El agente lo miró extrañado, pero le permitió entrar. En el salón sólo se encontraban Minutolo y Fazio.
—¿Dónde está mi hermano? —preguntó el médico.
—Arriba —contestó Minutolo—. Cuando oyó el mensaje estuvo a punto de desmayarse, y la enfermera lo convenció de que se tumbara un rato.
—Voy a verlo.
Y se retiró con su maletín. Entretanto, Fazio había preparado los aparatos junto al teléfono.
—Puede que éste también sea un mensaje grabado —advirtió Minutolo—. Y esta vez van al grano. Escucha.
Prestad atención. Susanna se encuentra bien de salud, pero está desesperada por volver junto a su madre. Preparad seis mil millones. Repito, seis mil millones. Los Mistretta saben dónde hallarlos. Hasta pronto.
La misma voz masculina falseada de la primera vez.
—¿Han conseguido localizar de dónde llamaban? —preguntó Montalbano.
—¡Qué preguntas haces! —replicó Minutolo.
—Esta vez no se oye a Susanna.
—Pues no.
—Y hablan de miles de millones.
—¿Y de qué quieres que hablen? —preguntó irónicamente Minutolo.
—De euros.
—¿Acaso no es lo mismo?
—No, no lo es. A no ser que tú seas como esos comerciantes para quienes mil liras equivalen a un euro.
—Explícate.
—No es nada, una simple impresión.
—Cuéntamela.
—La cabeza del que envía el mensaje funciona a la antigua, le resulta más natural contar en liras que en euros. No ha dicho tres millones de euros, sino seis mil millones. En resumen, eso para mí significa que el que llama tiene cierta edad.
—O que quiere confundirnos, como ha hecho al dejar el casco en un sitio y la mochila en otro.

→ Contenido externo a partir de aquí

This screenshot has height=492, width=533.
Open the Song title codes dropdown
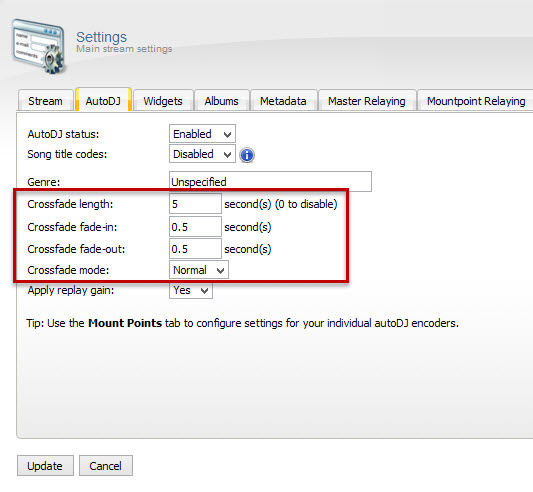click(x=202, y=154)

—¿Puedo salir un momento? Necesito un poco de aire. Vuelvo dentro de cinco minutos. Total, si llama alguien, ya están ustedes —dijo Fazio. No es que lo necesitara realmente, pero no le parecía bien permanecer allí escuchando la conversación de sus jefes.
—Ve, ve —dijeron a un tiempo Minutolo y Montalbano.

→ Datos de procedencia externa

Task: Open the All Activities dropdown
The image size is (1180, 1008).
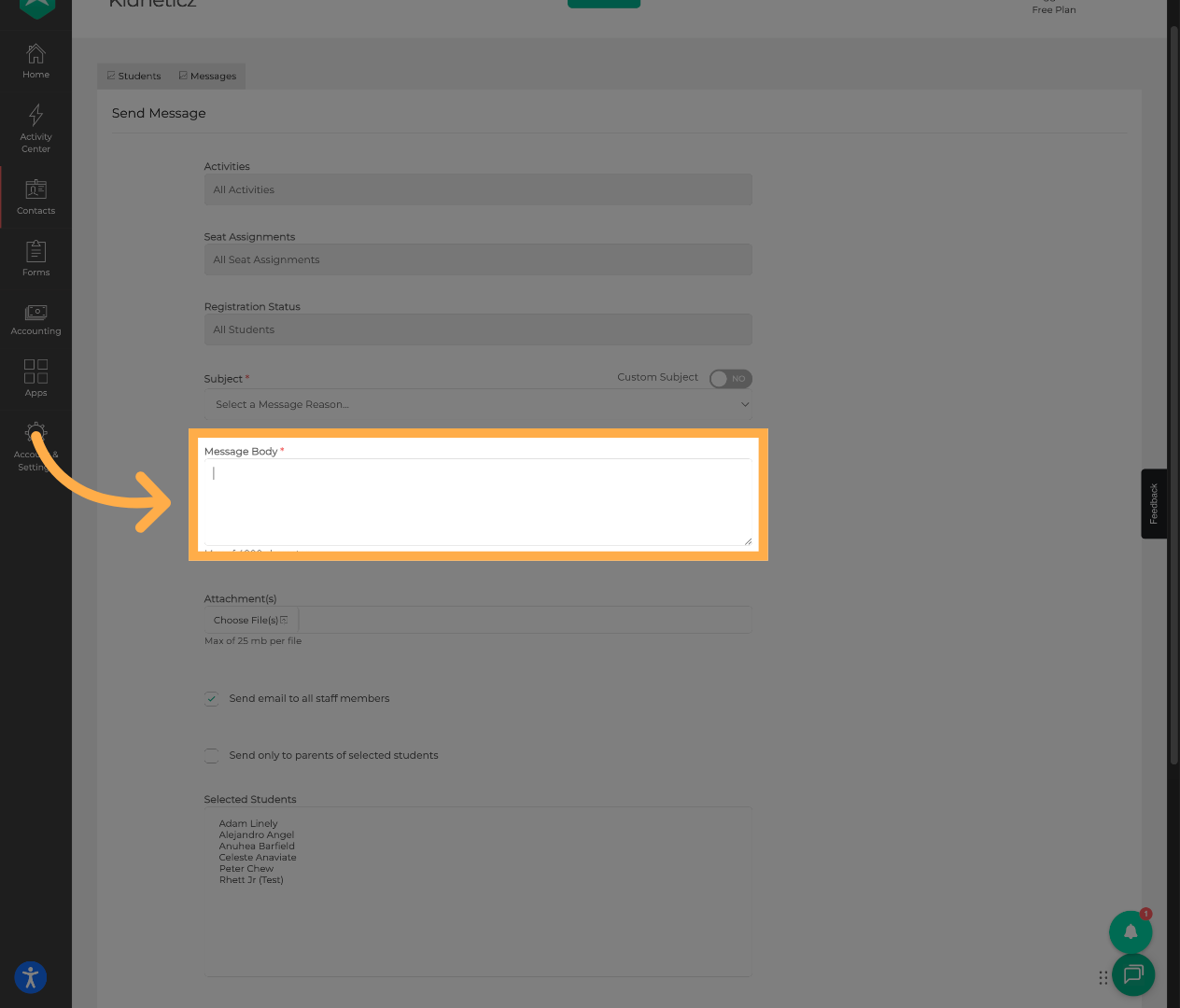Action: coord(478,189)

—Sin embargo, hay una importante novedad en esta llamada —dijo Minutolo, reanudando su reflexión.
—Sí. El secuestrador está convencido de que los Mistretta saben dónde buscar los seis mil millones.

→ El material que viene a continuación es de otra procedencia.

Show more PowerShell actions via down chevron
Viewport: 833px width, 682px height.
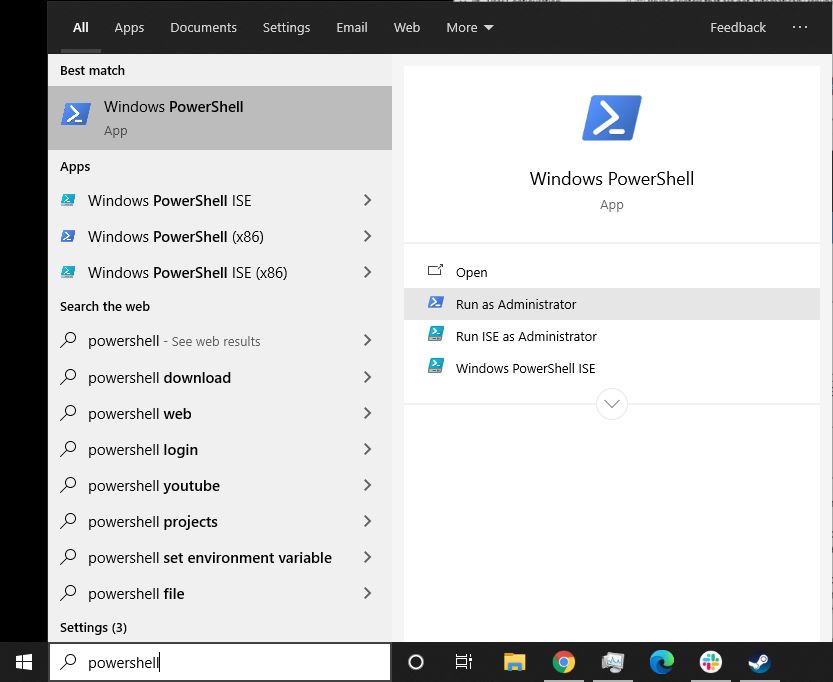(611, 404)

—Mientras que nosotros no tenemos la más mínima idea.
—Pero podríamos tenerla.
—¿Cómo?
—Poniéndonos del lado de los raptores.
—¿Estás de guasa?
—En absoluto. Nosotros también podríamos obligar a los Mistretta a dar los pasos necesarios en la dirección apropiada para obtener la suma del rescate. Y esos pasos podrían aclararnos muchas cosas.
—No te entiendo.
—Resumo. Esos tipos sabían desde el principio que los Mistretta no podían pagar y sin embargo secuestraron a la chica. ¿Por qué? Porque sabían que los Mistretta, en caso necesario, tenían la posibilidad de conseguir el dinero. ¿Bien hasta aquí?
—Bien.
—Pero no eran los únicos que lo sabían.
—¿No?
—No.
—Y tú ¿cómo lo sabes?
—Fazio me ha informado de dos extrañas llamadas. Dile que te lo cuente.
—¿Y por qué no me ha dicho nada?
—Se le habrá olvidado —mintió Montalbano.
—En resumen, ¿qué se supone que debería hacer yo ahora?
—¿Has informado al juez de esta llamada?
—Todavía no, pero lo haré ahora mismo. —Hizo ademán de descolgar el auricular.
—Espera. Deberías sugerirle que, ahora que los secuestradores han formulado una petición concreta, sería conveniente bloquear los bienes del señor Mistretta y su mujer. E informar de todo ello a la prensa.
—¿Y qué sacamos con eso? Los Mistretta no tienen una lira, lo sabe todo el mundo. Sería algo puramente formal.
—Sería formal si quedara entre tú, yo, el juez y los Mistretta. Tal vez eso del poder de la opinión pública sea una chorrada, pero hay quienes aseguran que tiene importancia. Y la opinión pública empezará a preguntarse si es cierto que los Mistretta saben dónde encontrar el dinero y, en ese caso, por qué no hacen nada por conseguirlo. Quizá los propios secuestradores puedan decir qué es lo que deben hacer los Mistretta. Y algo acabaría por salir a la luz. Porque a primera vista, amigo mío, esto no me parece un simple secuestro.
—Entonces ¿qué es?
—No lo sé. Me recuerda una partida de billar, cuando el jugador busca el apoyo de las bandas para lograr la carambola.